Ask YC: Thinking of joining a startup - is this a red-flag? - paulgb
I'm considering joining a startup as an early employee. The company has a promising product, a smart and passionate team, and a big client. However, the team hasn't decided what share of equity everyone will get and doesn't plan to until they have something to divide. While I trust the team and I'm sure they intend to fairly distribute the equity, I worry that this could potentially cause tension in the team. Am I worrying too much, or is this something I should be concerned about?
======
dkokelley
Just tell them you'll join on the condition that equity is on paper. If
they're your friends, explain to them that it just makes sense to do this
right away in order to focus on your business and prevent any greed or
disagreements.

Imagine this hypothetical scenario: 1 Year from now, you have a decent amount
of cash flow, and are steaming along smoothly. As far as personal income is
concerned, you've all somehow survived on savings, credit, and a small salary.
Now an investor comes up and wishes to invest, or say that you have a buyer or
some other liquidation event. How will you split the harvest? Now each of the
founders looks back and evaluates how much they feel they've contributed.
_ _ _ _
▶ Given problem
In the thread, when does the startup team plan to decide how equity will be shared? The items after this point are separate material, unconnected to the thread above.

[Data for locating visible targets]
_ _ _ _
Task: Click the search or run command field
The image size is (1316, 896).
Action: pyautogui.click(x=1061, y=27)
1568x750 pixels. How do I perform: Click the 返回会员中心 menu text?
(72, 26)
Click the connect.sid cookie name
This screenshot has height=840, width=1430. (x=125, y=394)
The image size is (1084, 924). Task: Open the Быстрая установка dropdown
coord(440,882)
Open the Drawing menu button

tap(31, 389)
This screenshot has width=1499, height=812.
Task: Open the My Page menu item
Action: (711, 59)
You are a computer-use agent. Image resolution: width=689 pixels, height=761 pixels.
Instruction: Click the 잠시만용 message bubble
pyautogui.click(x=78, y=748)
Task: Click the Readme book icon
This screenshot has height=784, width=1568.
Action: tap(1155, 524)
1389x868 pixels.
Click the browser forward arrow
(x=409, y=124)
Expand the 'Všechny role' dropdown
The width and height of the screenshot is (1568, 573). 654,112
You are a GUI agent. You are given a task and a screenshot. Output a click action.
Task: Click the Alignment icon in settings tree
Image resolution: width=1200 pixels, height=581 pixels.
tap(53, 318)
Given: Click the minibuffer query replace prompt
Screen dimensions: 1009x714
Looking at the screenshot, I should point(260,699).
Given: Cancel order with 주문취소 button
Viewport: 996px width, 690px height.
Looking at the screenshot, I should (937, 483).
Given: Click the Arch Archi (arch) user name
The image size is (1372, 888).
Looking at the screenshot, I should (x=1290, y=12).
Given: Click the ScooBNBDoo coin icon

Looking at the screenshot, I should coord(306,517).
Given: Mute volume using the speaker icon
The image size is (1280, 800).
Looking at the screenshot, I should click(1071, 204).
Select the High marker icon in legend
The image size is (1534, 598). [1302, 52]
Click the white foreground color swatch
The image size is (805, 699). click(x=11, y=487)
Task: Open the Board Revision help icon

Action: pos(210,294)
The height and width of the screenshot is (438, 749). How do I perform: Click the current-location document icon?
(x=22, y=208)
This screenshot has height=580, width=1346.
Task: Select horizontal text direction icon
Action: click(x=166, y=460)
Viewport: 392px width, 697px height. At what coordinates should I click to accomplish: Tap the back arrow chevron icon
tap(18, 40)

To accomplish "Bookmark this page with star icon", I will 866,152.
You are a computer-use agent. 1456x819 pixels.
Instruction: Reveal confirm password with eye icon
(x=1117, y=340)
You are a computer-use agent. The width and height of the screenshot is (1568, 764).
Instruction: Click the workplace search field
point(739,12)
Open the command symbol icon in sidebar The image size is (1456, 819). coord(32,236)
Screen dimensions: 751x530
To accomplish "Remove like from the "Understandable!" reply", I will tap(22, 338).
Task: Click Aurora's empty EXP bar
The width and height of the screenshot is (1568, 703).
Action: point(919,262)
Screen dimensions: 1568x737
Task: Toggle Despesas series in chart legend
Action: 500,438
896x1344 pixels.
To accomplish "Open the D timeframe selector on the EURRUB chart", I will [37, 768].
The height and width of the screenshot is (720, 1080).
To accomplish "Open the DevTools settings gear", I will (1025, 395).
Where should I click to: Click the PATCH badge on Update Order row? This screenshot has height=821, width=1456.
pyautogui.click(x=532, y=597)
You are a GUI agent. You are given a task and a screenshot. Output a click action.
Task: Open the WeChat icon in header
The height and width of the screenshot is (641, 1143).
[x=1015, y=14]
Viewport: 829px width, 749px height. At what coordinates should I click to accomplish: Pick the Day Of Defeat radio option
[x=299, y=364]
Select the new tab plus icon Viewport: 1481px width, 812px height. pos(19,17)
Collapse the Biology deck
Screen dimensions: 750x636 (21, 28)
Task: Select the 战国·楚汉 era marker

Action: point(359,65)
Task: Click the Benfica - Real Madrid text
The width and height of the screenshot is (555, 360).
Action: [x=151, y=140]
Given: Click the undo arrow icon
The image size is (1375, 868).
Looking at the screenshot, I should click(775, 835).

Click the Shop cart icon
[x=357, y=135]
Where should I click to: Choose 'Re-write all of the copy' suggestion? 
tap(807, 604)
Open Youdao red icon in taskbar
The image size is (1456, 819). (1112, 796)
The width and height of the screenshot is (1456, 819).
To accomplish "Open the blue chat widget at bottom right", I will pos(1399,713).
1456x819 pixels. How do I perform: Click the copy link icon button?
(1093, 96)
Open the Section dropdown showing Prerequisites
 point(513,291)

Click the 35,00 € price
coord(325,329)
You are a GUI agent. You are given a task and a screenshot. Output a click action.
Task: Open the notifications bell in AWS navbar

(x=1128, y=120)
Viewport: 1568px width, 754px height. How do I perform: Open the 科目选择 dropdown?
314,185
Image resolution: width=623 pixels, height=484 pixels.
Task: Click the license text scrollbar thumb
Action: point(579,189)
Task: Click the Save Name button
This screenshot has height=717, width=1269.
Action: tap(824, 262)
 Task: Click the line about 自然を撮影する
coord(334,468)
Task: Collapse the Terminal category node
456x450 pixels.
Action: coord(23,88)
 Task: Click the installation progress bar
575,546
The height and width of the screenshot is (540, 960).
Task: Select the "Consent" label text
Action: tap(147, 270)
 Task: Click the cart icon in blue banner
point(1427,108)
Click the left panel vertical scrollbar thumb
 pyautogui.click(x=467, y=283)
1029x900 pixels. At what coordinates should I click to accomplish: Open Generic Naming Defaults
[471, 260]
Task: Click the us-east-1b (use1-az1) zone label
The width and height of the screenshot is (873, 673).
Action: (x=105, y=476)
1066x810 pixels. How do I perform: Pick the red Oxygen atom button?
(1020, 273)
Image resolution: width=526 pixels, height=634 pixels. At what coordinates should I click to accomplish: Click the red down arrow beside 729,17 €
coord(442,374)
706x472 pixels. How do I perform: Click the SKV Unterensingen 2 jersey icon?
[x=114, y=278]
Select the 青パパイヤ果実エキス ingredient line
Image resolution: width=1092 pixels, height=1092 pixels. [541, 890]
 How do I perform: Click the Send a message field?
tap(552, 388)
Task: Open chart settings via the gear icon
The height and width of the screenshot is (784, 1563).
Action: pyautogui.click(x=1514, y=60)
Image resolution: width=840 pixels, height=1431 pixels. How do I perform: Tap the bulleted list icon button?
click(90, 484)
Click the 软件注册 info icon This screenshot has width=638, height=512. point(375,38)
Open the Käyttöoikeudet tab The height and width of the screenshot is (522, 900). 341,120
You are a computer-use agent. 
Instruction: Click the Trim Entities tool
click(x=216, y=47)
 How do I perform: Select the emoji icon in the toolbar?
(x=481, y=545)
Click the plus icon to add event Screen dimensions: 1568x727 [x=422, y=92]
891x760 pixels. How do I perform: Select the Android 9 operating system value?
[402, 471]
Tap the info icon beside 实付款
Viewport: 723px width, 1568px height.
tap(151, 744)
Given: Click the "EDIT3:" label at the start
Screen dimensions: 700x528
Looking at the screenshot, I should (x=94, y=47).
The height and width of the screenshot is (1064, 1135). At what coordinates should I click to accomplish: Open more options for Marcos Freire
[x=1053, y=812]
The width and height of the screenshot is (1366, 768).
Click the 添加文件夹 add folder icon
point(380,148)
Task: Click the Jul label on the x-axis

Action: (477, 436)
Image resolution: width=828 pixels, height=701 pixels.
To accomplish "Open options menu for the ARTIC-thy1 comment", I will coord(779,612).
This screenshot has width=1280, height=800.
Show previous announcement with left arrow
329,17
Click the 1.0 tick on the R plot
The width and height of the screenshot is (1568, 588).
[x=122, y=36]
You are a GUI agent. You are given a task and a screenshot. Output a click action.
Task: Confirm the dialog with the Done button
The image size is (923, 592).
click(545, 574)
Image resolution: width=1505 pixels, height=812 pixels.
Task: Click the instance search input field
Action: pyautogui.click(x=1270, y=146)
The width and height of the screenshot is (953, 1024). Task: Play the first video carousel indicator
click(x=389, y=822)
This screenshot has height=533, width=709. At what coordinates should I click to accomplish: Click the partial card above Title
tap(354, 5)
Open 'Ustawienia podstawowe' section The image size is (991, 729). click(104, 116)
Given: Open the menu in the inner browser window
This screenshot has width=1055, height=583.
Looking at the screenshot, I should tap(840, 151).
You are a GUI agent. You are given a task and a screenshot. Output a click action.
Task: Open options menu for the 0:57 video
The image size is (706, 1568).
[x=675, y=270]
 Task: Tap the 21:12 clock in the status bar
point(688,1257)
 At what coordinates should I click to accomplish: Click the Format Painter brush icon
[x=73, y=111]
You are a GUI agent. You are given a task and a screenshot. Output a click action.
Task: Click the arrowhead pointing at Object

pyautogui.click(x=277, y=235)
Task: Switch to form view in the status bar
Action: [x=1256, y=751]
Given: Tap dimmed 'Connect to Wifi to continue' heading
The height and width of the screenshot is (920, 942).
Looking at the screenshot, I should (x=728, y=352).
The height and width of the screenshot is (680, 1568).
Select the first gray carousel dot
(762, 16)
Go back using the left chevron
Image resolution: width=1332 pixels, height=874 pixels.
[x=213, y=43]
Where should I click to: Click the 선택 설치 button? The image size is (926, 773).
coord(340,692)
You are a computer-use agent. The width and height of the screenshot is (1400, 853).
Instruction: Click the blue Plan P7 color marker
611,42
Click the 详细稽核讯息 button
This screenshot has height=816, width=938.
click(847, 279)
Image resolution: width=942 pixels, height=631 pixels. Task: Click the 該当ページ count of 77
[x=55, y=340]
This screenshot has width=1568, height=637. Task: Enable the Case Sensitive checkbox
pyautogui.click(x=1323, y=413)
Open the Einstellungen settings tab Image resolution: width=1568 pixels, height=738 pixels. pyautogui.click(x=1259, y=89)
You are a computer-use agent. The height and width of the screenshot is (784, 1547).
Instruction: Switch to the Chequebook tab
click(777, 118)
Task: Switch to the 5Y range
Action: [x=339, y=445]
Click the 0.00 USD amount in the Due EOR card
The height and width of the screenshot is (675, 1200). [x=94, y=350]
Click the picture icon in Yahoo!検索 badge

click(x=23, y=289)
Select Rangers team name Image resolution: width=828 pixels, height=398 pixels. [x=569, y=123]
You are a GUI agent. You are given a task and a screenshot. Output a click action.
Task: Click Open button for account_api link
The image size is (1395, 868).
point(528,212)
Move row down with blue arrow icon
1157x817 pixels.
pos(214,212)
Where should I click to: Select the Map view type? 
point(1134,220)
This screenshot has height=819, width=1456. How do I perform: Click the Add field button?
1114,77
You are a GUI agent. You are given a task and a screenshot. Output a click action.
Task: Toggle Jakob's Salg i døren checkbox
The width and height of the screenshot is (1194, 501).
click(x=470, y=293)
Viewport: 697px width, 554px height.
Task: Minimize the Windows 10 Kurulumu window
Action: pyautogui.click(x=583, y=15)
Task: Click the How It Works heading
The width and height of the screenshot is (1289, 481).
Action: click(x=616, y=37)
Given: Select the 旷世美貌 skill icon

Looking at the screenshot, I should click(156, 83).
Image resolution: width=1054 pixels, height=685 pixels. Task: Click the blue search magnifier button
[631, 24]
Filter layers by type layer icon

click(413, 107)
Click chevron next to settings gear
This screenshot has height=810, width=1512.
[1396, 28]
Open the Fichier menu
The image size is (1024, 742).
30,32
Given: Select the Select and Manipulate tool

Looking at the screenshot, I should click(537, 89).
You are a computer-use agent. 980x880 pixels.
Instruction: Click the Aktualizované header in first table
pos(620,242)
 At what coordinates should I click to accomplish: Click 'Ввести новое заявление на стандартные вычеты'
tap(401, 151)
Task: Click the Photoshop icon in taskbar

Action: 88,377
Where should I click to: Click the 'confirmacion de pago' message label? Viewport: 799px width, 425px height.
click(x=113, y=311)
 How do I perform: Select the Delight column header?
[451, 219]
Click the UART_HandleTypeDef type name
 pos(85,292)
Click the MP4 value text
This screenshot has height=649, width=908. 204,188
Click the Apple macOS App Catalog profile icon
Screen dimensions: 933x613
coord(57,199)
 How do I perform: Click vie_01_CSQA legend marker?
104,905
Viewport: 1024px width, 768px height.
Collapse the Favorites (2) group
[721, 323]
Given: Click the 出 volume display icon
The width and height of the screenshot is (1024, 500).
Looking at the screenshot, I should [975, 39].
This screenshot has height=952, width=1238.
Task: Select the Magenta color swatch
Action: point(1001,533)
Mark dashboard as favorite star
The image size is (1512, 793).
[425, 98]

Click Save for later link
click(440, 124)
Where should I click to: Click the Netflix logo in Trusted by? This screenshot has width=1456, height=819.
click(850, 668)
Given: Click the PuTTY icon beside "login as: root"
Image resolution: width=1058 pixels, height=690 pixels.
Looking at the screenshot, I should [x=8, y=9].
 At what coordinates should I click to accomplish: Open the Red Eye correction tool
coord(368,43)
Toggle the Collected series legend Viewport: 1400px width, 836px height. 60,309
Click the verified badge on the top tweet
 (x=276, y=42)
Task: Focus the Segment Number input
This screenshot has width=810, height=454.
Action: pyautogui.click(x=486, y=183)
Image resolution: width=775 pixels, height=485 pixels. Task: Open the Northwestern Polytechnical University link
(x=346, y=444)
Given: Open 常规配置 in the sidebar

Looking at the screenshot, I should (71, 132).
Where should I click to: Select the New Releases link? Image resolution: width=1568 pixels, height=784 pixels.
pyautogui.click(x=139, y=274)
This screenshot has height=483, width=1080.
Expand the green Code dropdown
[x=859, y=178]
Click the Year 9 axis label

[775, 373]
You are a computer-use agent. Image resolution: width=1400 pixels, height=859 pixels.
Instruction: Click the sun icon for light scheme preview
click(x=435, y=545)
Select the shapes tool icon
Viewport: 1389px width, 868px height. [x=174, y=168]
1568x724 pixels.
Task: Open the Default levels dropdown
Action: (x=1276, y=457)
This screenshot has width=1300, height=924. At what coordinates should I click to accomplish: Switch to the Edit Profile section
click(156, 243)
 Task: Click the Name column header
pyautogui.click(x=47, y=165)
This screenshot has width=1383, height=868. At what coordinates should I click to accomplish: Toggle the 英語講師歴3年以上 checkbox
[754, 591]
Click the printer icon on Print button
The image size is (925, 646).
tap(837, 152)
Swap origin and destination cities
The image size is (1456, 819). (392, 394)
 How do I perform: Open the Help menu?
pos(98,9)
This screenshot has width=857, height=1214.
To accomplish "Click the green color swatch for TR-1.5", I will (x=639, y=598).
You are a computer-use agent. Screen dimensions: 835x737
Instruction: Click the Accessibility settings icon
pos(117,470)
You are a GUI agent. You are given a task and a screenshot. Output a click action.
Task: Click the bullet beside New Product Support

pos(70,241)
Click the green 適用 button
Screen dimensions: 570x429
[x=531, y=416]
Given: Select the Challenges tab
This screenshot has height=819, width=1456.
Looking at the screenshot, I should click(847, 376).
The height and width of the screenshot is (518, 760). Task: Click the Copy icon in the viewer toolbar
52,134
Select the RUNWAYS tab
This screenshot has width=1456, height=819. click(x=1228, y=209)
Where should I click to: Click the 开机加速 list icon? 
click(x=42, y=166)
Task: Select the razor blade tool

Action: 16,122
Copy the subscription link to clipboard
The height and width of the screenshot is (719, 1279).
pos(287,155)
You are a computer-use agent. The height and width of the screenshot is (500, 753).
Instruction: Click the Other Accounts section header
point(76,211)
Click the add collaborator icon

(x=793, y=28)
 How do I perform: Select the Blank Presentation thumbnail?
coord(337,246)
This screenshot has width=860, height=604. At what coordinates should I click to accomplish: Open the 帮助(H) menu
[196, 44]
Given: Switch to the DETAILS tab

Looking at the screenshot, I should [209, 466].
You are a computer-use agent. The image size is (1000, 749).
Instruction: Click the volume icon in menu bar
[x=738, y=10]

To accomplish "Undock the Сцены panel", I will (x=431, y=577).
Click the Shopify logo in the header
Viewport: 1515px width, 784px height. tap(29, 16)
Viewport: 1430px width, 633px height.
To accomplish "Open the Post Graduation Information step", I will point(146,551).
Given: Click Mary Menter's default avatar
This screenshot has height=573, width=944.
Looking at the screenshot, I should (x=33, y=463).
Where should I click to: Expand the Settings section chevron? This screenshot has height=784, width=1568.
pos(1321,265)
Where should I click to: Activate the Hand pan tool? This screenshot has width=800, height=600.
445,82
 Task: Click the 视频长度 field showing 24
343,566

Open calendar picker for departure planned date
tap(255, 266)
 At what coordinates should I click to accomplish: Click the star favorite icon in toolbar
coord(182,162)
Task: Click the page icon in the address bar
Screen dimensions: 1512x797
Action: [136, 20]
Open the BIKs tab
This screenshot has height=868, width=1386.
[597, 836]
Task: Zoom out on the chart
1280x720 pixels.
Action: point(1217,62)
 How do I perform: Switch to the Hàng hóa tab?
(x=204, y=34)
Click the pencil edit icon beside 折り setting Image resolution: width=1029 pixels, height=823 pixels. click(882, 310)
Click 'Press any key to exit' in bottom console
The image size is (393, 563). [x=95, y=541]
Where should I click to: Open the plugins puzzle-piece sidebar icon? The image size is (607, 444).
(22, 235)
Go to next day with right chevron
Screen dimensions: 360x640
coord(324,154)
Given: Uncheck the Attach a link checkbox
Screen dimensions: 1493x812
_ _ _ _
▶ Answer to the problem
Not until they have something to divide.